10.- Para finalizar, ¿qué mensaje le gustaría enviar a los miles de latinoamericanos que han elegido España, y especialmente la Comunidad Valenciana, para construir un nuevo proyecto de vida?

Quiero invitar a todos los hispanos y, en general, a todos los migrantes a salir a la calle con la frente en alto; a levantar la persiana de nuestros emprendimientos, a desempeñar con orgullo el trabajo que hacemos cada día, a homologar nuestros títulos, a continuar nuestra formación y a convertirnos en ciudadanos de primera, porque eso es exactamente lo que somos.

Quiero que miremos hacia nuestro interior y nos reconozcamos en nuestras propias historias, en los momentos más difíciles que hemos superado y, sobre todo, en el lugar al que queremos llegar. Que visualicemos ese sueño que nos impulsó a buscar un futuro mejor aquí y avancemos con determinación hacia él.

Quiero invitar a todos a apoyarnos mutuamente, a construir comunidad, a tender una mano amiga a quien la necesite, a participar activamente, a crear nuestras propias asociaciones o a sumarnos a las que ya existen. Pero, por encima de todo, quiero invitarles a sentirnos valencianos y españoles, nacidos en otras latitudes, sí, pero profundamente agradecidos con esta tierra que nos ha acogido y comprometidos con contribuir a su bienestar y a su futuro.

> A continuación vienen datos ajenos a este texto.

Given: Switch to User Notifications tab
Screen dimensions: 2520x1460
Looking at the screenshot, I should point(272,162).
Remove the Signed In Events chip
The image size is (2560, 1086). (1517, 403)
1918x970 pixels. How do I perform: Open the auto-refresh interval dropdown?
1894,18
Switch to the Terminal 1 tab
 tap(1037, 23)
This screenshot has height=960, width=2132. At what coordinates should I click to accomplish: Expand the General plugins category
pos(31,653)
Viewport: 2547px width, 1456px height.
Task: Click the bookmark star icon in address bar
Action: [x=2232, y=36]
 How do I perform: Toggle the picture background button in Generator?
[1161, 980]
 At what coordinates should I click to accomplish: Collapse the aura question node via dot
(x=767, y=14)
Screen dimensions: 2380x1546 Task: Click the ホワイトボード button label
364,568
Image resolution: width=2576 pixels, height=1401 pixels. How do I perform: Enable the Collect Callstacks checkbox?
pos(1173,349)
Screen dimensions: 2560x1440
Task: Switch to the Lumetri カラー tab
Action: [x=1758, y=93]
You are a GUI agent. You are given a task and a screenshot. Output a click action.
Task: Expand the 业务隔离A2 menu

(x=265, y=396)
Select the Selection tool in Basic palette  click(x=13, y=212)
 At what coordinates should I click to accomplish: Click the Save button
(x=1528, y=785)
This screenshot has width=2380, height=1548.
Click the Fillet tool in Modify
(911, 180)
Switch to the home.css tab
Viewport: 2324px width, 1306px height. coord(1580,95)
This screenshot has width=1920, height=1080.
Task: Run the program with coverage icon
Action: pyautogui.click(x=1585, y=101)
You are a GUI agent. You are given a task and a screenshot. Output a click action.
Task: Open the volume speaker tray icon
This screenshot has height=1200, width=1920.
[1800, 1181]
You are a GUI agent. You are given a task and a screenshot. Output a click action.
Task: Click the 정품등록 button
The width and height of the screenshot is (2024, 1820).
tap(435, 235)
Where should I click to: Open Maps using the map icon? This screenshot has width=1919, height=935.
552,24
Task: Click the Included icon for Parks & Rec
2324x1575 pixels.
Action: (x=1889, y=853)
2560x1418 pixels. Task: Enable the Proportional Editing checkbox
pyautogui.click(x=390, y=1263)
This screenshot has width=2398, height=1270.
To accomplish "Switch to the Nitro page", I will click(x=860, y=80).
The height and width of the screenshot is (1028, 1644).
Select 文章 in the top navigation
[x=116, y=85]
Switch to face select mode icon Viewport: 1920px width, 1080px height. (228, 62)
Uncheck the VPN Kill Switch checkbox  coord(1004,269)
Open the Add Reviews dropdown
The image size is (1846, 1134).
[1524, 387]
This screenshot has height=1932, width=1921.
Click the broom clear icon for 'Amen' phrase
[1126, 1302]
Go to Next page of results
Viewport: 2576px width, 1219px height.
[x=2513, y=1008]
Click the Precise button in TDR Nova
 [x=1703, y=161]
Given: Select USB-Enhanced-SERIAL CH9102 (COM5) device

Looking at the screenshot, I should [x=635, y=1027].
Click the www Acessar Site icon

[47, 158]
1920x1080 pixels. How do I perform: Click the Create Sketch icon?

Cuando hablo de migración, recuerdo a mi padre: un gallego trabajador que llegó a Venezuela sin nada y que, con esfuerzo y perseverancia, logró salir adelante. Nunca olvidó su Galicia, pero también llegó a sentirse plenamente venezolano. Ese ejemplo me enseñó que conservar nuestras raíces nos da identidad y fortaleza, mientras que adaptarnos al lugar que nos recibe nos brinda aprendizaje, crecimiento y nuevas oportunidades.

Llevemos siempre con orgullo nuestras raíces y abracemos con gratitud la tierra que hoy llamamos hogar. El equilibrio entre ambas realidades nos hará, sin duda, mejores seres humanos y mejores ciudadanos.